Para undangan yang sudah berburuk sangka langsung mencemooh dan berencana untuk tidak hadir. Sedangkan para undangan yang hadir, sibuk melempar segala prasangka yang tentu menjurus kepada fitnah.
Dari sekedar kata-kata, “aneh-aneh aja nih acara, aliran apa sih mereka ini?”, atau “gila! Pengantennya sok suci banget, gue ngajak salaman eeeh… dia cuma mendekapkan tangan di depan dada, ckckckck…”, atau “ya ampuuun, koq nikahan kayak gini, pengantinnya dipisah-pisah, tamu dipisah-pisah, gak ada goyang dangdutnya pula…”, hehehe, bahkan sampai ada yang bergosip bahwa orang tua pengantin tidak bisa mendidik anaknya dengan baik (karena sampai jadi aneh begitu) dan tidak punya dana yang cukup buat menyewa tim penghibur yang keren untuk pesta yang seharusnya meriah itu.

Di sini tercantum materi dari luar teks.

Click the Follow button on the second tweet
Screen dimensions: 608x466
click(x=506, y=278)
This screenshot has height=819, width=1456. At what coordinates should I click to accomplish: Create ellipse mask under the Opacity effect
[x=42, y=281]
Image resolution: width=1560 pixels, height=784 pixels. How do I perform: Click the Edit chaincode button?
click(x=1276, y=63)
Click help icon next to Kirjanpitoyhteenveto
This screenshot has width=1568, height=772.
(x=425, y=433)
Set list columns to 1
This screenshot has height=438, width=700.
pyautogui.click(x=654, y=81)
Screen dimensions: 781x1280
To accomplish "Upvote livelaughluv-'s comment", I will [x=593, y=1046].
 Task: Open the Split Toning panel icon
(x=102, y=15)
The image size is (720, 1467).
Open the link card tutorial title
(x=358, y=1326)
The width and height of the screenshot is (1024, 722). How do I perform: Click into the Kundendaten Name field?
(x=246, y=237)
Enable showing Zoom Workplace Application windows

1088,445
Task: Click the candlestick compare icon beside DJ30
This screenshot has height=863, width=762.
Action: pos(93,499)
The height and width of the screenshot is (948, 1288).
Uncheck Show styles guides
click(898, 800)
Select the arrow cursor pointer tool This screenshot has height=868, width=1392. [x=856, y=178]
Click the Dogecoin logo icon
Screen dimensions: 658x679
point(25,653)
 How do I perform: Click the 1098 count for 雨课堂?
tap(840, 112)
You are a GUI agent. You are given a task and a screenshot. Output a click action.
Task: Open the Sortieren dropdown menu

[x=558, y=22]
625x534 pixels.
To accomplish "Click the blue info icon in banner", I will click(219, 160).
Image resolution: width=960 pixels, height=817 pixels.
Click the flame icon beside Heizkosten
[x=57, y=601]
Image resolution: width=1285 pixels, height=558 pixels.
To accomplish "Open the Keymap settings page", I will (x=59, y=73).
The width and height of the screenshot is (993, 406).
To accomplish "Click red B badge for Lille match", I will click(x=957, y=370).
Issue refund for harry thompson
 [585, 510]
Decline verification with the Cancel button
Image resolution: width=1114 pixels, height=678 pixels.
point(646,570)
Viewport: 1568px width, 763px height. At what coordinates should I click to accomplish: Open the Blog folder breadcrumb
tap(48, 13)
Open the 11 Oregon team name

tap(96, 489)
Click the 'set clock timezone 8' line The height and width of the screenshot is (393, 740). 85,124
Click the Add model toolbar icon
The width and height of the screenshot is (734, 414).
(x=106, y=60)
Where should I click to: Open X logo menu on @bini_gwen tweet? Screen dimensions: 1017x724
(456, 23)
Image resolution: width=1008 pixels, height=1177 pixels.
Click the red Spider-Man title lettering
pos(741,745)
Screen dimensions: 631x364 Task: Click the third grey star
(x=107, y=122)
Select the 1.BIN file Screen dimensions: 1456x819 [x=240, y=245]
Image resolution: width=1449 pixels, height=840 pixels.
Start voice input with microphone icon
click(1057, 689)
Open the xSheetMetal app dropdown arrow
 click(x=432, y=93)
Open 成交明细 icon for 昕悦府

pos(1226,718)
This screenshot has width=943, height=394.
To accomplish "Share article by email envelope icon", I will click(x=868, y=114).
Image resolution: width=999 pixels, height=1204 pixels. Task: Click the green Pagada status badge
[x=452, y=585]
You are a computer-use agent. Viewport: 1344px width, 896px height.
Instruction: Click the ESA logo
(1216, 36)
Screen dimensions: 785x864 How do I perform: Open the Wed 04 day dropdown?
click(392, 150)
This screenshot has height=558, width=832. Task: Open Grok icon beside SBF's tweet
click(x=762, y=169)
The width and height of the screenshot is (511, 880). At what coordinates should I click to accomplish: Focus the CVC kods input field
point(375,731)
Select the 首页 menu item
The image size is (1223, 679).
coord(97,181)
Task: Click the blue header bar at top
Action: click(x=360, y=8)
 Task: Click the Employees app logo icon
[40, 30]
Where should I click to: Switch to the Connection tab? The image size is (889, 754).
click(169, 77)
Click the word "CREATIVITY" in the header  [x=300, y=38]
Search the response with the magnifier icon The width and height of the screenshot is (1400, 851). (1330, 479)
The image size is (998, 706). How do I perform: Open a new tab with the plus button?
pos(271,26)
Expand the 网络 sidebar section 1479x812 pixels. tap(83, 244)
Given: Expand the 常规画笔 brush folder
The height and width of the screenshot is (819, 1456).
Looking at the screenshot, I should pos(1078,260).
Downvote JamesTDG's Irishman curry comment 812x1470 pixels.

Apalagi tidak ada sesi photo “pre wedding”, ngirit banget tuh yah… Juga saat acara selesai, ternyata pengantin yang kedatangan tetangga-tetangga dekat sebagai panitia kecil acara itu, tetap mengundang rasa curiga, pengantin laki-laki hanya mau berjabat tangan dengan para bapak, sedangkan pengantin perempuan hanya mau berjabat tangan dengan para ibu.
Masyarakat yang doyan bergosip itu pun melanjutkan obrolan kemana-mana, saat sesi belanja di tukang sayur, saat arisan, dsb…Pokoknya “tuh keluarga pengantin aneh” itu diingat-ingat sepanjang sejarah deh.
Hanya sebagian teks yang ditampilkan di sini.